9.05.2014

Unexpected Tears

The joke in my family has long been that I am dead inside. I don't cry at sad movies or sappy commercials or even at funerals. But there is one time and place where I can predictably find myself welling up:

At races.

Yep. If I'm a spectator at a 5K, a half marathon, a marathon, or a triathlon, you can count on me getting a little weepy. I know. That's weird. It is one of the weirdest things about my totally weird self. But it is also not weird if you think about it. Those races, especially the long ones, are a beautiful demonstration of the power we carry within us. There is, of course, the physical aspect. People are pushing their bodies to the limits, they are showing what it is to be strong, fit, lean, and fast. It is a thing of beauty. There is also the mental aspect, and often, it is this element that pushes me over the edge. When you consider the discipline, the focus, the sacrifices, and the effort these events demand - even for the totally able-bodied - you should stand in admiration. You should cheer their spirit and feel your own lifted as they run past. And when you can see the obstacles facing a competitor, when that runner is using a handcycle, or pushing a disabled adult child in a jogcycle, or running on a prosthetic limb, you should feel that spirit soar.

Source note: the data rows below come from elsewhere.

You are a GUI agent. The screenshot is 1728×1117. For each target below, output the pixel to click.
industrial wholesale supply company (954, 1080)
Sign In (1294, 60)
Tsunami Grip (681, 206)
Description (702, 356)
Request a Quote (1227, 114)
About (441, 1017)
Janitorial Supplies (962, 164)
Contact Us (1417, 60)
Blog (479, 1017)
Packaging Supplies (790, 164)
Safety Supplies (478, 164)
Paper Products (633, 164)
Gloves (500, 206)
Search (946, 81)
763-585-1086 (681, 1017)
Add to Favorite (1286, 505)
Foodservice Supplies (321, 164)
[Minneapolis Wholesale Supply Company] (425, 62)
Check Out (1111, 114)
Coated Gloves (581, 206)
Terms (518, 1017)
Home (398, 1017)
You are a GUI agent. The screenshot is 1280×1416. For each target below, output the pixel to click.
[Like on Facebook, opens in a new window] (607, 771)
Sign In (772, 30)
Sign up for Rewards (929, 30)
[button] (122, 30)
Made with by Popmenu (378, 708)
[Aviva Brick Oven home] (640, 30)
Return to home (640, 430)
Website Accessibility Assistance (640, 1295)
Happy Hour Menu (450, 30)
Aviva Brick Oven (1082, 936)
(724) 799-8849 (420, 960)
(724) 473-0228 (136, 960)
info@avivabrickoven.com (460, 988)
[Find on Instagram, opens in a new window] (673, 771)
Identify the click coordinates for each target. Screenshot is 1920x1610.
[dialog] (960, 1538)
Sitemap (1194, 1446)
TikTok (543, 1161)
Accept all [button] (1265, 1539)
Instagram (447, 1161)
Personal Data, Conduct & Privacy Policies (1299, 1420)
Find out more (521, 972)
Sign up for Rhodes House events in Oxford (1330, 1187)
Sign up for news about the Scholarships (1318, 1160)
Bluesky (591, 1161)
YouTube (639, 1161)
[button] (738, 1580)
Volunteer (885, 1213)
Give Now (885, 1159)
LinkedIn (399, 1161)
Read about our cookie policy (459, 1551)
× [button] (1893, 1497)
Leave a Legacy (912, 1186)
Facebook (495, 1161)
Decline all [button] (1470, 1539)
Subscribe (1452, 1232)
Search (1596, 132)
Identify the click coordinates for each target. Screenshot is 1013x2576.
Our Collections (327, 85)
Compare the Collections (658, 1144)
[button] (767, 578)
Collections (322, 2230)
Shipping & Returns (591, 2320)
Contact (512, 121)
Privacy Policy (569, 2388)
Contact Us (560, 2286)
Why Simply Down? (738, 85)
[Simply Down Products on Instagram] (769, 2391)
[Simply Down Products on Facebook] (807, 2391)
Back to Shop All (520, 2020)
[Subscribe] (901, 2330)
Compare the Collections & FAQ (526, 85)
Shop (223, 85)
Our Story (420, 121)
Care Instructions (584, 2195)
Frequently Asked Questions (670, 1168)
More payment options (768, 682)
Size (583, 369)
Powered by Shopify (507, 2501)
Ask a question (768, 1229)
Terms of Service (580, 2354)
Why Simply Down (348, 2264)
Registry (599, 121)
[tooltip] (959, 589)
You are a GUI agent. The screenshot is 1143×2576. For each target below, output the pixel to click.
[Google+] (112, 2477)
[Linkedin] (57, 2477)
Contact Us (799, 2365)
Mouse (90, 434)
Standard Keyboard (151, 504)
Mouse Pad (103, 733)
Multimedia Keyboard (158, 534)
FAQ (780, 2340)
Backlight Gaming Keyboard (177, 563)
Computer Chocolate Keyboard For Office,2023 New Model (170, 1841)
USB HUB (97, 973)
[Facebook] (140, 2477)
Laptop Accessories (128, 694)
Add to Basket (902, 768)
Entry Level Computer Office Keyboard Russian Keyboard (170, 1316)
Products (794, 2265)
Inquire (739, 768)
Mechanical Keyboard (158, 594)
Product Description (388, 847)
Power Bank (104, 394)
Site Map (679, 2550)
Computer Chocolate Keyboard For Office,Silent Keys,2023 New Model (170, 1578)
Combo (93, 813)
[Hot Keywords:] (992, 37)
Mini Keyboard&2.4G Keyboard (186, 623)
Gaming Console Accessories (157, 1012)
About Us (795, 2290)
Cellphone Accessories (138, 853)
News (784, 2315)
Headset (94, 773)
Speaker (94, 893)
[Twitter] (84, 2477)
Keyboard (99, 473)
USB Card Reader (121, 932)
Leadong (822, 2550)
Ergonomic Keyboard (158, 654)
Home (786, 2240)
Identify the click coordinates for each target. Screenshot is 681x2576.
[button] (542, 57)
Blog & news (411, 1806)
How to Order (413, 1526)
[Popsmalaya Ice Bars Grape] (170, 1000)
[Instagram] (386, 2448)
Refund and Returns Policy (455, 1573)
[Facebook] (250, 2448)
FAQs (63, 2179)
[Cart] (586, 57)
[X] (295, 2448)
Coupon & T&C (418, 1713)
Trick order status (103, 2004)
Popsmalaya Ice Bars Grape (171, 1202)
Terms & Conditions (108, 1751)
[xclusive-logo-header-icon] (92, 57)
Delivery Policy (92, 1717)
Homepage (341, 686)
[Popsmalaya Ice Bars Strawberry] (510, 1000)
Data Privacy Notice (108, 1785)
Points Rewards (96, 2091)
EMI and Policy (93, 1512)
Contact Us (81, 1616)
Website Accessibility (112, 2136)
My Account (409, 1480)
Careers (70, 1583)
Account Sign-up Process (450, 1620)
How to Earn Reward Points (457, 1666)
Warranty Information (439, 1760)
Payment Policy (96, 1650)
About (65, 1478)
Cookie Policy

It is weird. But it is reflective of who I am, and Frederick Buechner has a word or two to say on that subject:
Whenever you find tears in your eyes, especially unexpected tears, it is well to pay the closest attention. They are not only telling you something about the secret of who you are, but more often than not God is speaking to you through them of the mystery of where you have come from and is summoning you to where, if your soul is to be saved, you should go to next.